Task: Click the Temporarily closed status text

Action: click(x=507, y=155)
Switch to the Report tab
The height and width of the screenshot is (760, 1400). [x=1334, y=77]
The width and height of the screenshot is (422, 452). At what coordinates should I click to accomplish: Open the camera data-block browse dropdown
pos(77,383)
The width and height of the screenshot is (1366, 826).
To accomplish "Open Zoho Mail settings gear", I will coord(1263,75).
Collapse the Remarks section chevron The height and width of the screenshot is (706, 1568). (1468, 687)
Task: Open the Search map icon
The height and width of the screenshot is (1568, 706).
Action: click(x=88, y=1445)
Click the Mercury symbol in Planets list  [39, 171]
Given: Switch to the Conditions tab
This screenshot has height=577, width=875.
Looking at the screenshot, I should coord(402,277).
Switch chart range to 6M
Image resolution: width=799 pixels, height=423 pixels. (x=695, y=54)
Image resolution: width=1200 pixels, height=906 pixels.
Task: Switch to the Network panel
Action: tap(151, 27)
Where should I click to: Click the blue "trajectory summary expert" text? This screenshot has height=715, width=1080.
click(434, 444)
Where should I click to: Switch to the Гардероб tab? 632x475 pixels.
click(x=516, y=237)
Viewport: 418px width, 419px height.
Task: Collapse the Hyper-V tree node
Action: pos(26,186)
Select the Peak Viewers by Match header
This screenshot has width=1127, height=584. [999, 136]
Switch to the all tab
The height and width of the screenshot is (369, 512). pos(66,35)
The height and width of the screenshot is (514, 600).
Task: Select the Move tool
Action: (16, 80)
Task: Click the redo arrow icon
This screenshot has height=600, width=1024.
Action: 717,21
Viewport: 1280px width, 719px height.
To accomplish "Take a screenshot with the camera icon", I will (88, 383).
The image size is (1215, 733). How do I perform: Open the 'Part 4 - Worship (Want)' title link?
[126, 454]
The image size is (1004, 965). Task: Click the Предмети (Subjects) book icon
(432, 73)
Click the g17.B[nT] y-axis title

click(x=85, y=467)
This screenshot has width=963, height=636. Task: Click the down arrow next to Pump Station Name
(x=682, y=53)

------------

# Brief:
Nothing added, nothing dropped: copy the data above.

# Result:
Task: Click the Temporarily closed status text

Action: click(x=507, y=155)
Switch to the Report tab
The height and width of the screenshot is (760, 1400). [x=1334, y=77]
The width and height of the screenshot is (422, 452). At what coordinates should I click to accomplish: Open the camera data-block browse dropdown
pos(77,383)
The width and height of the screenshot is (1366, 826).
To accomplish "Open Zoho Mail settings gear", I will coord(1263,75).
Collapse the Remarks section chevron The height and width of the screenshot is (706, 1568). (1468, 687)
Task: Open the Search map icon
The height and width of the screenshot is (1568, 706).
Action: click(x=88, y=1445)
Click the Mercury symbol in Planets list  [39, 171]
Given: Switch to the Conditions tab
This screenshot has height=577, width=875.
Looking at the screenshot, I should coord(402,277).
Switch chart range to 6M
Image resolution: width=799 pixels, height=423 pixels. (x=695, y=54)
Image resolution: width=1200 pixels, height=906 pixels.
Task: Switch to the Network panel
Action: tap(151, 27)
Where should I click to: Click the blue "trajectory summary expert" text? This screenshot has height=715, width=1080.
click(434, 444)
Where should I click to: Switch to the Гардероб tab? 632x475 pixels.
click(x=516, y=237)
Viewport: 418px width, 419px height.
Task: Collapse the Hyper-V tree node
Action: pos(26,186)
Select the Peak Viewers by Match header
This screenshot has width=1127, height=584. [999, 136]
Switch to the all tab
The height and width of the screenshot is (369, 512). pos(66,35)
The height and width of the screenshot is (514, 600).
Task: Select the Move tool
Action: (16, 80)
Task: Click the redo arrow icon
This screenshot has height=600, width=1024.
Action: 717,21
Viewport: 1280px width, 719px height.
To accomplish "Take a screenshot with the camera icon", I will (88, 383).
The image size is (1215, 733). How do I perform: Open the 'Part 4 - Worship (Want)' title link?
[126, 454]
The image size is (1004, 965). Task: Click the Предмети (Subjects) book icon
(432, 73)
Click the g17.B[nT] y-axis title

click(x=85, y=467)
This screenshot has width=963, height=636. Task: Click the down arrow next to Pump Station Name
(x=682, y=53)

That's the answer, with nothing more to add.